“Show me your glory, I pray.” (Exodus 33:18)
The Revised Common Lectionary texts for this coming Sunday, October 19th (the 29th Sunday in Ordinary Time, the 19th Sunday after Pentecost, or Proper 24, depending on how you count), are Exodus 33:12-23 and Psalm 99, Isaiah 45:1-7 and Psalm 96, 1 Thessalonians 1:1-10, and Matthew 22:15-22.
How do we experience God’s glory? How do our churches experience God’s glory?
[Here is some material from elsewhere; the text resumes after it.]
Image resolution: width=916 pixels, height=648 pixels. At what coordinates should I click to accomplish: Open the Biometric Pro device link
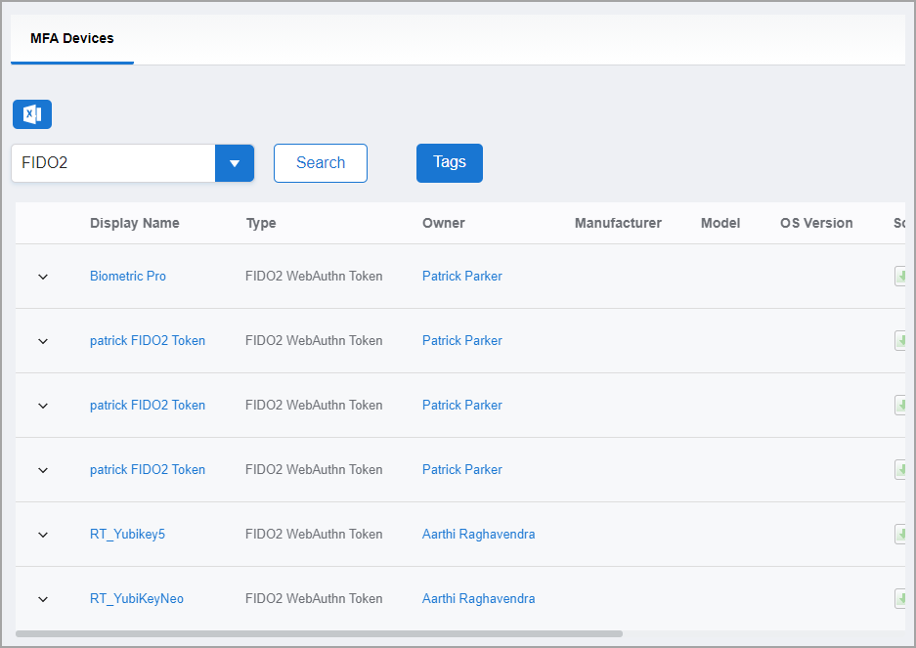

And particular to the task of sermon preparation this week: How is God’s glory experienced — mind, body and spirit, from our five physical senses to our spiritual and emotional awareness — through worship and preaching?
To be sure, our spirits are soothed
and prayer-making and
community-building on Sundays,
but do our knees tremble as we worship (Psalm 99:1)?
Do our faces drain and go pale with fearful awe
at the nearness of God (Exodus 33:20)?
Do our hearts skip a beat to recognize
the power and gifts of the Spirit
manifest right there among us
in the flesh and life of our
neighbors in the pews
(1 Thessalonians 1:5)?
Does the sermon tune our ears
to the praise of the wheat fields and
the jubilant chorus of the forests (Psalm 96:12)?
In prayer do our minds become clear and shed
their rigid gridlocks of legalism and pride
that cause us to debate and divide against one another
over doctrine and carpet color, same gender love
and committee structure (Matthew 22:18)?
Does worship send us on our tiptoes into the world
to find revealed there the secret riches
that God has hidden
just to convince us that
God alone is God (Isaiah 45:3)?
Perhaps more often than we dare say aloud, we wonder where God’s glory is, we feel guilty that we have not been mindful enough to catch glimpses of it, and we fear that God may abandon us if we can’t figure this faith thing out.
The RCL texts for this week provoke us to experience God’s glory with reverent awe and bold, joyful trust. How will your sermon show God’s glory this week?